The Hong Kong government recently approved 100% guaranteed loans to businesses worth over HK$400 million, as it seeks to create stability in the economy and small business community.
Chan said: "The Hong Kong government will continue to maintain the city’s financial stability. This gatekeeping work must be done well to protect national security."
Will the threat of its worst-ever recession create a new resistance point?
There could yet be a sting in the tail for the Hang Seng Index, however. Although traders have taken a positive stance towards the fiscal firefighting of the Hong Kong government, amid the positivity there was a stark warning from Mr Chan, who admitted the city faces the threat of its worst recession on record.

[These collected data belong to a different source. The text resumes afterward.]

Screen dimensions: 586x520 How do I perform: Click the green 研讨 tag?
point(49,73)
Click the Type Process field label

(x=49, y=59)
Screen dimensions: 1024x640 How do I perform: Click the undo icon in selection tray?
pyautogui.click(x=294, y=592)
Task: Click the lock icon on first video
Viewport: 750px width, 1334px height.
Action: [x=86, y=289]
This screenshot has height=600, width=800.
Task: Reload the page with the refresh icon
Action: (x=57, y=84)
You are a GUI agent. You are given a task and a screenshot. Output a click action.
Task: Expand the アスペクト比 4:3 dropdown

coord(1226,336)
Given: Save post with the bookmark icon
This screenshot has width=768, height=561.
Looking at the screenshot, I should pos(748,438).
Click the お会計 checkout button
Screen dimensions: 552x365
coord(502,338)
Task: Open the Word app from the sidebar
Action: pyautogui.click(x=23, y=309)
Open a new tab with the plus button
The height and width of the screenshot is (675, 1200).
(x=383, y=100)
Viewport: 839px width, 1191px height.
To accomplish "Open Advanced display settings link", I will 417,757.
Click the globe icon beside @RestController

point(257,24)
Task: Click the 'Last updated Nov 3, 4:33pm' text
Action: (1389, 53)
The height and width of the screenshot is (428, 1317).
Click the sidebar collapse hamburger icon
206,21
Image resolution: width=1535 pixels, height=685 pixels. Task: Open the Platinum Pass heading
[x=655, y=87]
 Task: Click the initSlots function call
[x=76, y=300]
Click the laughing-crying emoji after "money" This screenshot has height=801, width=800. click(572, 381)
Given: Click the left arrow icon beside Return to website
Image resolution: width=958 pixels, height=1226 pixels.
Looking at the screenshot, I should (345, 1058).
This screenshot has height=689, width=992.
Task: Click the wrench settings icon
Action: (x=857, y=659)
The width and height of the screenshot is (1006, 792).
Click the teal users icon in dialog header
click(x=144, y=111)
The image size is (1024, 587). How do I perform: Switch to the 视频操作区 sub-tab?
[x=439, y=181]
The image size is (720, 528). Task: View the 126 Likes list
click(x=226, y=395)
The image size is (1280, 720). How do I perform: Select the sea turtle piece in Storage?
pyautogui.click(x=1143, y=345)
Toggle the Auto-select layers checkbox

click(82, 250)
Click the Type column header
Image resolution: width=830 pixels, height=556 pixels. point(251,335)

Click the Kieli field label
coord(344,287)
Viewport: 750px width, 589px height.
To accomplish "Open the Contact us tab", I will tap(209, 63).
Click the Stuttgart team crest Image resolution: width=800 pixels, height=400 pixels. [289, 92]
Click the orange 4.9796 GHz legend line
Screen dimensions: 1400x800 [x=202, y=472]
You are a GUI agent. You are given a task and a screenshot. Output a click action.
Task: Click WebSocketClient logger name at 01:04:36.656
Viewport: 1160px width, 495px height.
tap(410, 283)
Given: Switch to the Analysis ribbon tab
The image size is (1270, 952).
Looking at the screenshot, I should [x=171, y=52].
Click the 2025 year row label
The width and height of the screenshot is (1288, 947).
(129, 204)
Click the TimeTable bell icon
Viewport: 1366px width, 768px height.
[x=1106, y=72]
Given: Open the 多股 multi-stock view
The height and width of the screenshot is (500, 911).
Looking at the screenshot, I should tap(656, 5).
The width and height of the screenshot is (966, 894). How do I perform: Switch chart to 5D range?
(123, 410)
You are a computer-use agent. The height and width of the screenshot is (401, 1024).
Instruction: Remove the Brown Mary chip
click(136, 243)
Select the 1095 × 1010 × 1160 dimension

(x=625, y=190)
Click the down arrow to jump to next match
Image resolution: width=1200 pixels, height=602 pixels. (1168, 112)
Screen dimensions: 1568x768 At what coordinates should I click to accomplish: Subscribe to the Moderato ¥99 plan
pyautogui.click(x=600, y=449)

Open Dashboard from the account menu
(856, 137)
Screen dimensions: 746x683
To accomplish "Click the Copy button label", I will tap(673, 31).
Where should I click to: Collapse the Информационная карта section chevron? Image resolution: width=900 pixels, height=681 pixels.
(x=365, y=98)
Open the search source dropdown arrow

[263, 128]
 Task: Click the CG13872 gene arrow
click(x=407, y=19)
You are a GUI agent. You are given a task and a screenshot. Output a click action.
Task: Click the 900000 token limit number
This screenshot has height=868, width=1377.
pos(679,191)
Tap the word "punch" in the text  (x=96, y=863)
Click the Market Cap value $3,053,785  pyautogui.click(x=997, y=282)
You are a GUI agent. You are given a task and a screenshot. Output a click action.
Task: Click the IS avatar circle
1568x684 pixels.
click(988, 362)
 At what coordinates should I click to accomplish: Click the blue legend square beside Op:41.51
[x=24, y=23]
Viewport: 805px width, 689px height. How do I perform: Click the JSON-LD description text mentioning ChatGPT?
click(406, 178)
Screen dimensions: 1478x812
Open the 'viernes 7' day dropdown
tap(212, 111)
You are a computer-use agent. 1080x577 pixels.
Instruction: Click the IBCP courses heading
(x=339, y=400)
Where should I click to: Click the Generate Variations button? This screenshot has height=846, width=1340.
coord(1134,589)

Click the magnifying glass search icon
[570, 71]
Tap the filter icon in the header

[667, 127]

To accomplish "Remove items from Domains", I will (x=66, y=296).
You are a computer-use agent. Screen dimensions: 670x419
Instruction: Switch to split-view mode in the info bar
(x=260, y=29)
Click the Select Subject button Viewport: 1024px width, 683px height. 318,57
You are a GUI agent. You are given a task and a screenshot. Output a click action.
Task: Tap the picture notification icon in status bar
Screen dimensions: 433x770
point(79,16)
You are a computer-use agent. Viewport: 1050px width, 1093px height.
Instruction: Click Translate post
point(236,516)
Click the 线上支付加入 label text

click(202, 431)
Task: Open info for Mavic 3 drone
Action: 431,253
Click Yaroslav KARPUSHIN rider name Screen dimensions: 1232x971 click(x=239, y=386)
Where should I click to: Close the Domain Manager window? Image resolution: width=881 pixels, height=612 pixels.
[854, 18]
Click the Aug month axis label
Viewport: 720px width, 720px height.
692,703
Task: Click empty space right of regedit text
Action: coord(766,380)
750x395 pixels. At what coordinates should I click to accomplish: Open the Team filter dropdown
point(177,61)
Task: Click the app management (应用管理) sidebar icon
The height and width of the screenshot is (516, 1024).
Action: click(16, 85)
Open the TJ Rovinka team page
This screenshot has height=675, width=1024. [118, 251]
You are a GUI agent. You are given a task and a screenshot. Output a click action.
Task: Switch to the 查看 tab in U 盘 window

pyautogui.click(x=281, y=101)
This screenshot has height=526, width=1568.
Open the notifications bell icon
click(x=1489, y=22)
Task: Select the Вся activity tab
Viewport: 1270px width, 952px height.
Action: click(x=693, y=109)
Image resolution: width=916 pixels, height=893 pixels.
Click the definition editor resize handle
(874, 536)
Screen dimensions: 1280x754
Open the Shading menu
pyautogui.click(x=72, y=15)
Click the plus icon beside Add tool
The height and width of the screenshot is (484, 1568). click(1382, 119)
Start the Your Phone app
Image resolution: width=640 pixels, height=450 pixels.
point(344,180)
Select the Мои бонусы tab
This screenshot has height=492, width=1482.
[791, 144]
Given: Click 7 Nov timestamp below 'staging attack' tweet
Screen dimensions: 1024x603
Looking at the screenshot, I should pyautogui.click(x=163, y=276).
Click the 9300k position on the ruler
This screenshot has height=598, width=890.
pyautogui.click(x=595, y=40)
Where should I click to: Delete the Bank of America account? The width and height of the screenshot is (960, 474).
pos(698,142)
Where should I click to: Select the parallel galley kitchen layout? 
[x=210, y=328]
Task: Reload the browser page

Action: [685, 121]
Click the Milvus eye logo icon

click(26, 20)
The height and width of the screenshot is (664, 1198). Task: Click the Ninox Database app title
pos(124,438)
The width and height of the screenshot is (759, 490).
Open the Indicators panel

Just two months after his Budget, which saw Chan anticipate GDP shrinking by 1.5%, the Financial Secretary admitted to lawmakers that its economy could be hit far worse than expected, shrinking by up to 7% in 2020.
This would result in the first back-to-back annual contractions for the Hong Kong economy since returning to Chinese sovereignty in 1997.
This sobering analysis is almost certain to keep a lid on a medium-term resurgence for the Hang Seng Index. The way in which the index contracted so sharply at 24786 on Wednesday suggests that this could be a new point of resistance in the weeks ahead.
How to trade the Hang Seng Index this weekend
Whether you feel the Hang Seng Index will rise or fall this weekend, the only platform you can use to open a long (buy) or short (sell) position on after the markets close is IG’s world-class trading platform. Using our CFDs, you can trade the value of the Hang Seng Index during the weekend before the markets reopen on Monday.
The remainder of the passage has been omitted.